======== SUPPLIED INFORMATION

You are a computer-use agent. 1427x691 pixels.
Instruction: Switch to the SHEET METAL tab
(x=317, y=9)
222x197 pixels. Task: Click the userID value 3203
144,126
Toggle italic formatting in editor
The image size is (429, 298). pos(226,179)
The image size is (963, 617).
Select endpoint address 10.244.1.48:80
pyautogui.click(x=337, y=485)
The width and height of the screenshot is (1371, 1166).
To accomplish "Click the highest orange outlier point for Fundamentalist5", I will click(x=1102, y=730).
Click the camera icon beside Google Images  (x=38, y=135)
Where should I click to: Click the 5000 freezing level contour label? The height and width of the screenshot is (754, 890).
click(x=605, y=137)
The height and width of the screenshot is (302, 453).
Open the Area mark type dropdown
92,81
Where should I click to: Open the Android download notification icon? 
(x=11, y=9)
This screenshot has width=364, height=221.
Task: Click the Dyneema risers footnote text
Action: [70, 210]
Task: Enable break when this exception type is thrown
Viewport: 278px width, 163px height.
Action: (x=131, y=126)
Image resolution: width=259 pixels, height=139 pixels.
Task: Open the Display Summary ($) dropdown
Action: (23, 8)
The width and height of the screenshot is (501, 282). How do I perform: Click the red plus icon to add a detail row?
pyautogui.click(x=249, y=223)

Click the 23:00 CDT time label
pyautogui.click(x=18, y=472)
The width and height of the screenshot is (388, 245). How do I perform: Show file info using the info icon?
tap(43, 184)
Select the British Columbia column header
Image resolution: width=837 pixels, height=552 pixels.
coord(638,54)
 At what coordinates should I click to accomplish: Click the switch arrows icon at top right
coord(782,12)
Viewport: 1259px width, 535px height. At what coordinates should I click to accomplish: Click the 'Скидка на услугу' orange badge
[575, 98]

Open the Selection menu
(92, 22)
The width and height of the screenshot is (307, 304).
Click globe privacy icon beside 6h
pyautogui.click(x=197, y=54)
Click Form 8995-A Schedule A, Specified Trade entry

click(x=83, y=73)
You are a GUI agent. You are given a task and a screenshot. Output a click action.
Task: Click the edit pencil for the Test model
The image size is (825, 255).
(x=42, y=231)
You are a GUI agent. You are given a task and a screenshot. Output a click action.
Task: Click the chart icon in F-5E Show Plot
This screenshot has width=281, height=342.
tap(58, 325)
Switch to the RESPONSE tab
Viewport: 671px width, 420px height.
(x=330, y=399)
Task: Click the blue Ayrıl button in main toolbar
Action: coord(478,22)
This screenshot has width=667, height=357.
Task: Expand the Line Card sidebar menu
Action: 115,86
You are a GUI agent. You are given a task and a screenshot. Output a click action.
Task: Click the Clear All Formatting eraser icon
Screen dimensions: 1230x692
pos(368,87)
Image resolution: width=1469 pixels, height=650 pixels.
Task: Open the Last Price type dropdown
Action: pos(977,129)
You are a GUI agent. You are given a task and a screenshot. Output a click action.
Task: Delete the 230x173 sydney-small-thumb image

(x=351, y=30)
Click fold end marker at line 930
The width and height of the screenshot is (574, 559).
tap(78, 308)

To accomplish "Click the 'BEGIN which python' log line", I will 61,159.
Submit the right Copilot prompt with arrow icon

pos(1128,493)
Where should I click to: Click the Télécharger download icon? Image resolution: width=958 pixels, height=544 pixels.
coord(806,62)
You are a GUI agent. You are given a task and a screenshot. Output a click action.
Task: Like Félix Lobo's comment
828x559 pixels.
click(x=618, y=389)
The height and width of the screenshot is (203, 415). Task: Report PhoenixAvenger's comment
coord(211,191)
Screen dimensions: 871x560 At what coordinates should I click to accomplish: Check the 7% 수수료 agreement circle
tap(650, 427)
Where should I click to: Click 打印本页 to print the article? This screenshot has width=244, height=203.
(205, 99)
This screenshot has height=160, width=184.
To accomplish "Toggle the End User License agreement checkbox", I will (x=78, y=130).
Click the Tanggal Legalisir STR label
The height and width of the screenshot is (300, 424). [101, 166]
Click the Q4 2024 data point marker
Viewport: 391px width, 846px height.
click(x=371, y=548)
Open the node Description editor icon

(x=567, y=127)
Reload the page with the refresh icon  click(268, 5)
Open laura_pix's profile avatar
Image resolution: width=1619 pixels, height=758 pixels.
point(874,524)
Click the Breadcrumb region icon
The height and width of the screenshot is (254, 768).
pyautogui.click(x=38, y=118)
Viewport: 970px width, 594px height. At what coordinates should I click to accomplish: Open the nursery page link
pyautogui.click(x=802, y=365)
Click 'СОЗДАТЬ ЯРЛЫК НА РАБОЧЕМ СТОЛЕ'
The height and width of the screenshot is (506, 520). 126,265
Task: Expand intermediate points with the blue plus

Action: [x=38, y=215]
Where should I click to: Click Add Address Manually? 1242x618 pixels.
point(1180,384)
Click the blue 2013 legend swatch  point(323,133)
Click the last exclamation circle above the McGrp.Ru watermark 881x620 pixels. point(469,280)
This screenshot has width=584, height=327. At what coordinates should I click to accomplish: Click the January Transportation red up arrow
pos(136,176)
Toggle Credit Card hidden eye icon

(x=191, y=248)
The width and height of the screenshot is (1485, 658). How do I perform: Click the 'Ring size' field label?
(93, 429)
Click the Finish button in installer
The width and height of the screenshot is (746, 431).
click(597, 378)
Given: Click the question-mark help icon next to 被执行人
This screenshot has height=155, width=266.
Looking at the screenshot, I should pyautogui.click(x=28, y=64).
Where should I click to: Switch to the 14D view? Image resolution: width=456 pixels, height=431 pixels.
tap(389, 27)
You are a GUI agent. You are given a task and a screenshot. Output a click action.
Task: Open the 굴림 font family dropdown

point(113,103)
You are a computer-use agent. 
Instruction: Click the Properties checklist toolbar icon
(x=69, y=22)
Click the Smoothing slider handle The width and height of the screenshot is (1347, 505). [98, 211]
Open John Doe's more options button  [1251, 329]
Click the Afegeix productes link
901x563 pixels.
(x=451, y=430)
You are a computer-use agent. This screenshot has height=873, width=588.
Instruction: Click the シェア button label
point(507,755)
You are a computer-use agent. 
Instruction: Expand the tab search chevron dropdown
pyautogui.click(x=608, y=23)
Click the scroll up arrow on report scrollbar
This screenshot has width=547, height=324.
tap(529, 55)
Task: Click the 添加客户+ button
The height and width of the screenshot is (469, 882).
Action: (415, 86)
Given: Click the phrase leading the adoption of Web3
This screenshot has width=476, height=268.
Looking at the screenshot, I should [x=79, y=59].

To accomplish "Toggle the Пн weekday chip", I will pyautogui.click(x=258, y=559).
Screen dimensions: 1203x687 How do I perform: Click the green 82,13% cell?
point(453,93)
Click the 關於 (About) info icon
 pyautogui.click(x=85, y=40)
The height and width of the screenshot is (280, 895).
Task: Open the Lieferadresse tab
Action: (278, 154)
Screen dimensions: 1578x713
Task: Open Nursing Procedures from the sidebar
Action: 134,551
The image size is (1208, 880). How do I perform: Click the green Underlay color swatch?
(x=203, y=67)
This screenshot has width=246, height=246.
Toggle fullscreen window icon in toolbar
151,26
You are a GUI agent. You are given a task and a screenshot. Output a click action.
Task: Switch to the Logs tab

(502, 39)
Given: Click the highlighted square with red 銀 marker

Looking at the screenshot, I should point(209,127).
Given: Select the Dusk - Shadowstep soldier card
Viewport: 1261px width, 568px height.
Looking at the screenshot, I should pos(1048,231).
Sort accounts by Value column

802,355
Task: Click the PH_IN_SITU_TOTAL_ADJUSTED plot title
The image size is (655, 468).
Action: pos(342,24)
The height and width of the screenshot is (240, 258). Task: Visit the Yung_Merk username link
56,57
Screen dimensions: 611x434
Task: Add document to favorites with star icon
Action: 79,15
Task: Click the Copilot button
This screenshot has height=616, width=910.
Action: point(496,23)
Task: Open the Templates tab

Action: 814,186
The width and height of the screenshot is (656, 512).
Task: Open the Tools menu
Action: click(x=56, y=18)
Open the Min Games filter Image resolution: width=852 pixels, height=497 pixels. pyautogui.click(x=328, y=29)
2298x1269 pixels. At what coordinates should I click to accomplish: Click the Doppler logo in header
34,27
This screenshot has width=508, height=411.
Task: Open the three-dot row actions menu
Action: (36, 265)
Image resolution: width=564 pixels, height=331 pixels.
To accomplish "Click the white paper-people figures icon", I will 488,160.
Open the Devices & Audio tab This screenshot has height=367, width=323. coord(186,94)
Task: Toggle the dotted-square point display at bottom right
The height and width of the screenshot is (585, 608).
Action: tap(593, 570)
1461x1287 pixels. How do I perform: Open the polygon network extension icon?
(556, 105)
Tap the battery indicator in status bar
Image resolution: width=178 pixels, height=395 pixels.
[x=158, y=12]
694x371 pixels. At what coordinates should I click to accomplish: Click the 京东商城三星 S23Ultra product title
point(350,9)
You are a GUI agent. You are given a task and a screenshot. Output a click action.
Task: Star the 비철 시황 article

================

### [WORK TO COMPLETE]
Up to and including the line with "Click the camera", repeat the entries exactly, beginning at their first line.

### [EXERCISE ANSWER]
You are a computer-use agent. 1427x691 pixels.
Instruction: Switch to the SHEET METAL tab
(x=317, y=9)
222x197 pixels. Task: Click the userID value 3203
144,126
Toggle italic formatting in editor
The image size is (429, 298). pos(226,179)
The image size is (963, 617).
Select endpoint address 10.244.1.48:80
pyautogui.click(x=337, y=485)
The width and height of the screenshot is (1371, 1166).
To accomplish "Click the highest orange outlier point for Fundamentalist5", I will click(x=1102, y=730).
Click the camera icon beside Google Images  (x=38, y=135)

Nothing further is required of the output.